Depuis une semaine, une vidéo de l’association Invisible Children fait le buzz sur internet. Ce clip de 30 minutes vise à mobiliser la communauté internationale afin d’arrêterJoseph Kony. En quelques jours, la vidéo a été vue par plus de 70 millions d’internautes. La page Facebook de la campagne est prise d’assaut et compte plus de 2,5 millions de fans. Sur Twitter, « Kony 2012 » a été le sujet le plus partagé sur le réseau social. Des célébrités comme Oprah Winfrey, Puff Diddy, Justin Bieber ou Rihanna ont relayé le message à leurs millions de « followers » … le succès est immédiat… et c’est une première pour une vidéo humanitaire.
Mais très vite, les critiques fusent.
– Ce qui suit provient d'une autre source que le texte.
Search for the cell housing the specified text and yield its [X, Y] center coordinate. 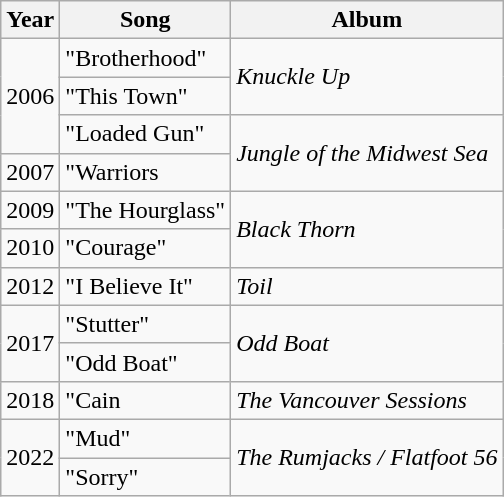
Song [146, 20]
Year [30, 20]
2010 [30, 248]
"Loaded Gun" [146, 134]
Toil [367, 286]
"Cain [146, 400]
Knuckle Up [367, 77]
Jungle of the Midwest Sea [367, 153]
The Rumjacks / Flatfoot 56 [367, 457]
"Mud" [146, 438]
"Brotherhood" [146, 58]
2022 [30, 457]
The Vancouver Sessions [367, 400]
Album [367, 20]
2017 [30, 343]
2012 [30, 286]
"Warriors [146, 172]
2018 [30, 400]
"I Believe It" [146, 286]
"The Hourglass" [146, 210]
"Stutter" [146, 324]
Black Thorn [367, 229]
2007 [30, 172]
"Odd Boat" [146, 362]
"Sorry" [146, 477]
Odd Boat [367, 343]
2006 [30, 96]
2009 [30, 210]
"Courage" [146, 248]
"This Town" [146, 96]
Find where the given text appears and provide that cell's center as (X, Y) coordinate. 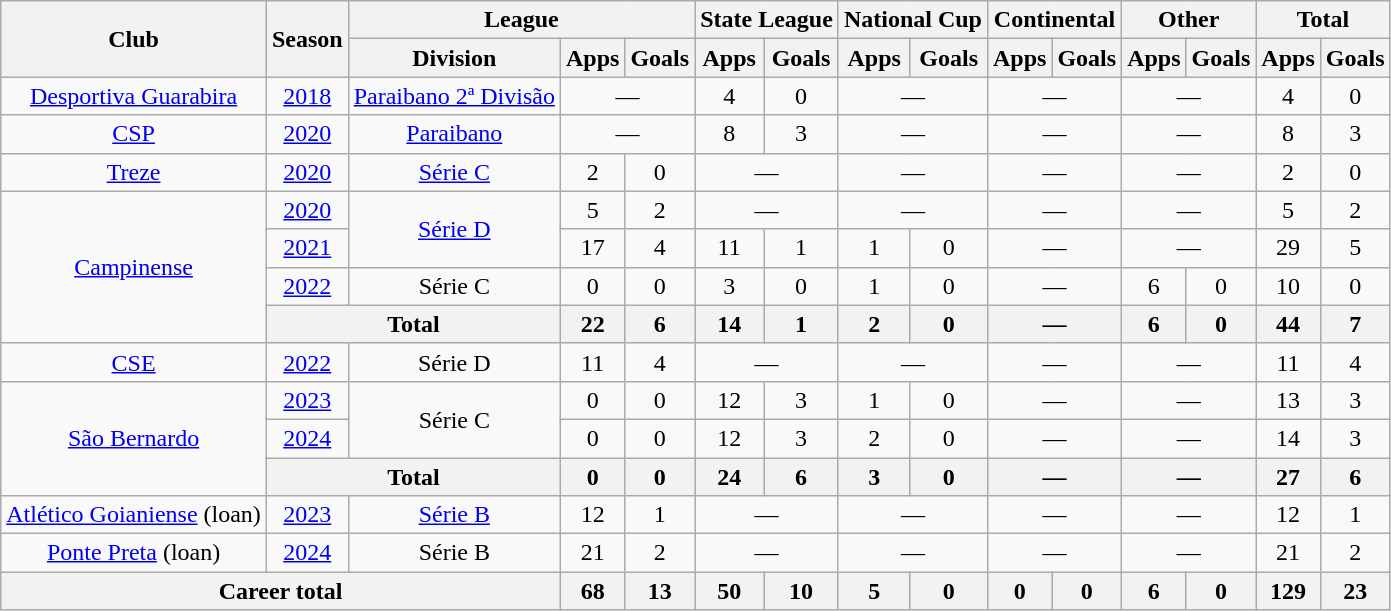
São Bernardo (134, 438)
17 (592, 248)
68 (592, 591)
Club (134, 39)
Treze (134, 172)
50 (730, 591)
National Cup (912, 20)
CSP (134, 134)
Paraibano (454, 134)
Division (454, 58)
7 (1355, 324)
2018 (307, 96)
Atlético Goianiense (loan) (134, 515)
22 (592, 324)
29 (1288, 248)
44 (1288, 324)
2021 (307, 248)
Campinense (134, 267)
Career total (281, 591)
Desportiva Guarabira (134, 96)
CSE (134, 362)
League (521, 20)
23 (1355, 591)
State League (767, 20)
24 (730, 477)
Paraibano 2ª Divisão (454, 96)
129 (1288, 591)
Season (307, 39)
Ponte Preta (loan) (134, 553)
Other (1189, 20)
27 (1288, 477)
Continental (1054, 20)
Detect which cell encompasses the target text, then output its (X, Y) center coordinate. 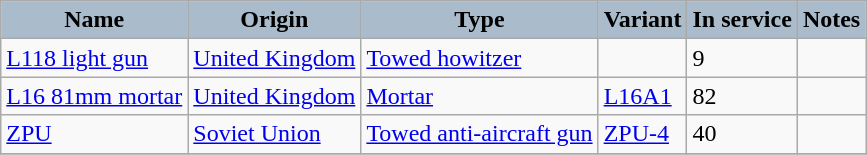
L16 81mm mortar (94, 96)
Soviet Union (274, 134)
Origin (274, 20)
Towed howitzer (480, 58)
L118 light gun (94, 58)
Towed anti-aircraft gun (480, 134)
9 (742, 58)
40 (742, 134)
In service (742, 20)
Mortar (480, 96)
Variant (642, 20)
ZPU-4 (642, 134)
Type (480, 20)
L16A1 (642, 96)
Notes (831, 20)
ZPU (94, 134)
82 (742, 96)
Name (94, 20)
Search for the cell housing the specified text and yield its [X, Y] center coordinate. 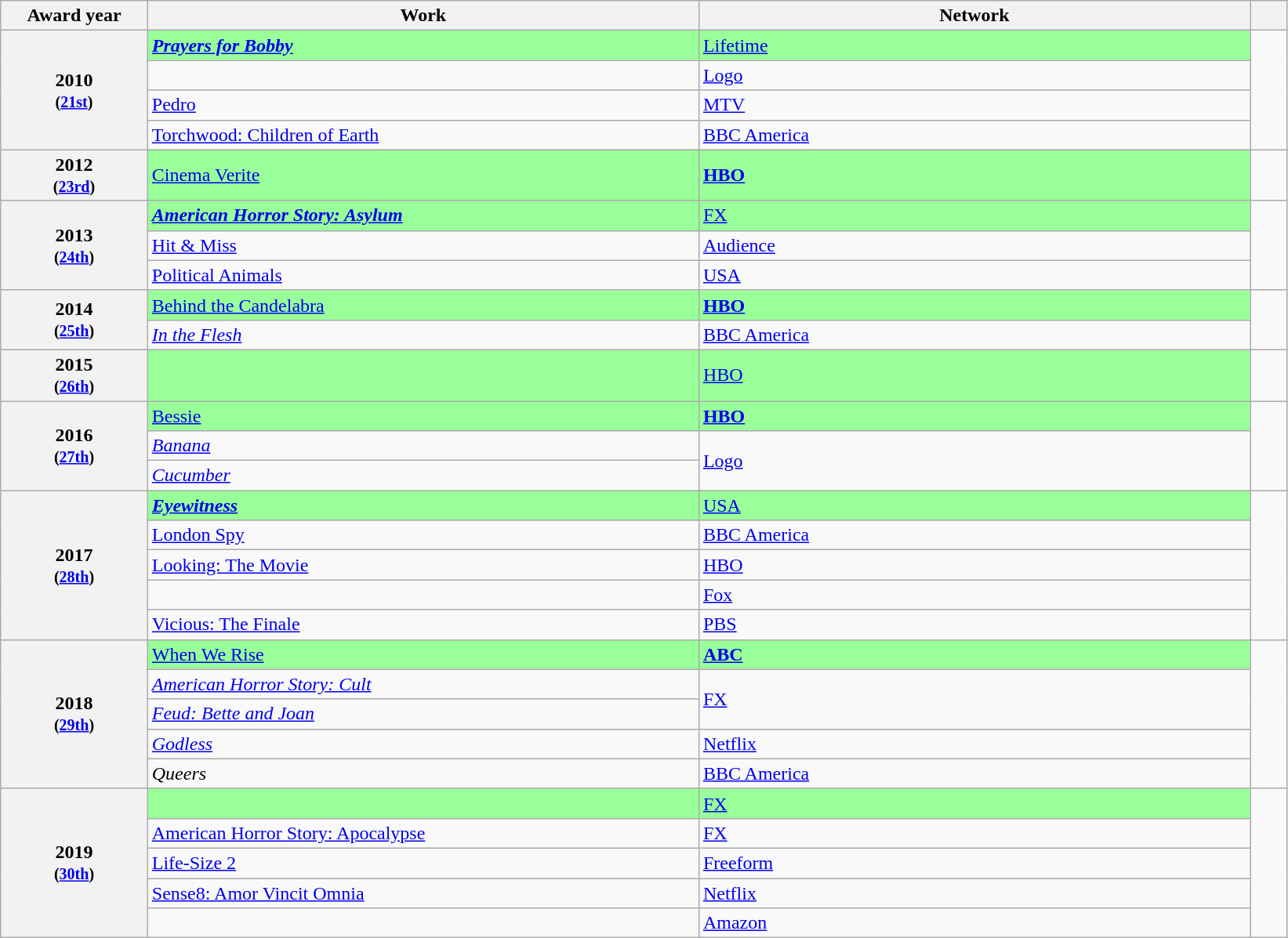
PBS [974, 625]
Prayers for Bobby [423, 45]
Bessie [423, 416]
ABC [974, 655]
Political Animals [423, 275]
American Horror Story: Asylum [423, 216]
American Horror Story: Cult [423, 684]
2013(24th) [74, 245]
2017(28th) [74, 565]
In the Flesh [423, 335]
Cinema Verite [423, 176]
Award year [74, 16]
Lifetime [974, 45]
2019(30th) [74, 863]
Audience [974, 245]
Freeform [974, 863]
Eyewitness [423, 506]
When We Rise [423, 655]
Amazon [974, 923]
Queers [423, 774]
Work [423, 16]
Banana [423, 446]
Pedro [423, 105]
Hit & Miss [423, 245]
2010(21st) [74, 90]
2016(27th) [74, 446]
2014(25th) [74, 320]
American Horror Story: Apocalypse [423, 833]
Looking: The Movie [423, 565]
2015(26th) [74, 375]
Fox [974, 595]
Sense8: Amor Vincit Omnia [423, 893]
2012(23rd) [74, 176]
London Spy [423, 535]
Feud: Bette and Joan [423, 714]
Network [974, 16]
Life-Size 2 [423, 863]
Torchwood: Children of Earth [423, 135]
Cucumber [423, 476]
Vicious: The Finale [423, 625]
2018(29th) [74, 714]
MTV [974, 105]
Godless [423, 744]
Behind the Candelabra [423, 305]
For the text-containing cell, return its midpoint in (x, y) coordinate format. 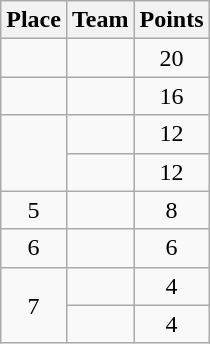
Team (100, 20)
20 (172, 58)
Points (172, 20)
Place (34, 20)
7 (34, 305)
5 (34, 210)
16 (172, 96)
8 (172, 210)
From the cell containing the given text, extract its center point as [x, y] coordinate. 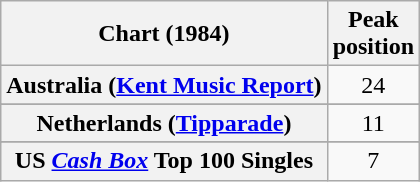
11 [373, 123]
Australia (Kent Music Report) [164, 85]
US Cash Box Top 100 Singles [164, 161]
Peakposition [373, 34]
7 [373, 161]
Netherlands (Tipparade) [164, 123]
Chart (1984) [164, 34]
24 [373, 85]
Scan for the cell matching the given text and deliver its [X, Y] coordinate at center. 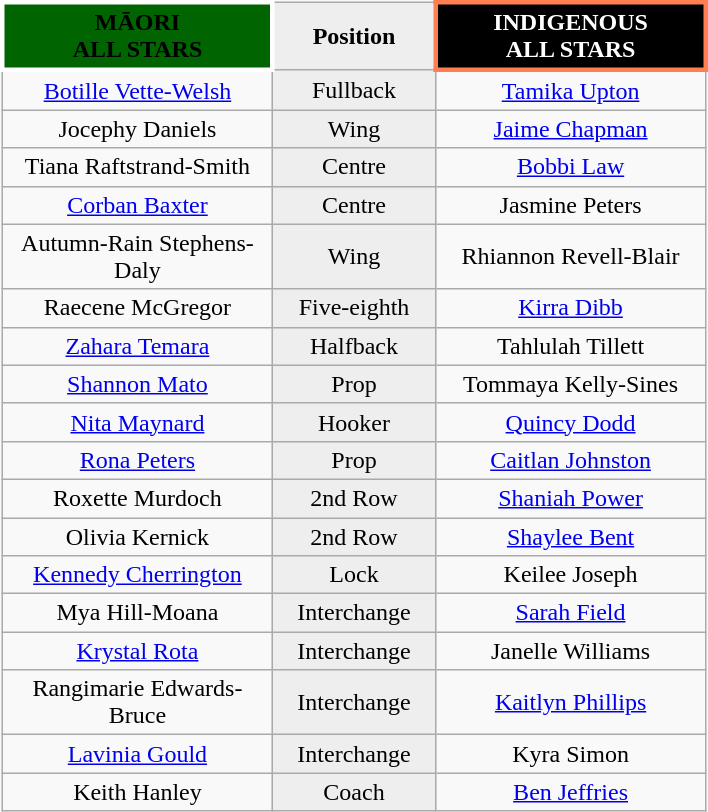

Il faut dire que le clip (30 minutes tout de même) ressemble plutôt à une mauvaise bande annonce de film américain (voix off, musiques et effets spéciaux à gogo). Le propos est ensuite tellement manichéen qu’il s’apparente aux pires films de propagande de la période soviétique. Enfin, l’objectif de la campagne (capturer Joseph Kony) cadre mal avec la mobilisation proposée par l’ONG et un appel au don. En effet, Kony est déjà recherché depuis plusieurs années par les armées d’un moins quatre pays : l’Ouganda, la RDC, la Centrafrique et les Etats-Unis. On voit mal comment la mobilisation de millions d’internautes pourraient accélérer sa capture et surtout, à quoi servirait l’argent récolté ? L’échec de son arrestation n’est pas dû à un manque de moyens financiers, mais bien plus prosaïque : la zone dans laquelle se déplace les troupes de Kony est grande comme 2 fois la France et couverte d’une forêt tropicale très dense. Le chef rebelle joue donc à cache-cache avec les différentes armées à sa poursuite.
La controverse ne s’arrêta pas là. Un étudiant canadien (relevé par le site du Nouvel Observateur) affirme qu’Invisible Children « est en faveur d’une intervention militaire directe, et leur argent soutient l’armée du gouvernement ougandais et divers autres forces militaires. » Une photo des fondateurs de l’ONG, posant les armes à la main avec des militaires de la SPLA (milice soudanaise soutenue par l’Ouganda) a fini par jeté le trouble sur les bonnes intentions d’Invisible Children. Pour couronner le tout, l’ONG a été plutôt mal noté par Charity Navigator, censé évaluer la transparence financière d’Invisible Children, l’association ayant refusé l’accès à ses comptes.
Invisible Children donne peu d’explications convaincantes sur son site internet. La photo ? « une erreur de jeunesse ». Le financement ? « aucun don n’est versé à des gouvernements ». Comment cette campagne aiderait-elle l’arrestation de Joseph Kony ? « en déployant des conseillers américains sur place (??), en fournissant des renseignements (??) et d’autres aides (lesquelles ??) pour localiser Joseph Kony ».
Si arrêté Joseph Kony est une nécessité pour la sécurité de milliers de civils vivant dans la région, la campagne d’Invisible Children « sonne faux ». Car si la cause est bonne, les moyens sont douteux. D’ailleurs de nombreux internautes ont immédiatement détourner la campagne en se demandant comment cette vidéo de 30 minutes pouvait changer quelque chose dans l’arrestation de Joseph Kony.
Un seul point positif tout de même : la puissance d’internet peut accélérer la mobilisation de l’opinion (on le savait déjà avec les révoltes arabes) et maintenant, tout le monde connaît Joseph Kony… ou presque.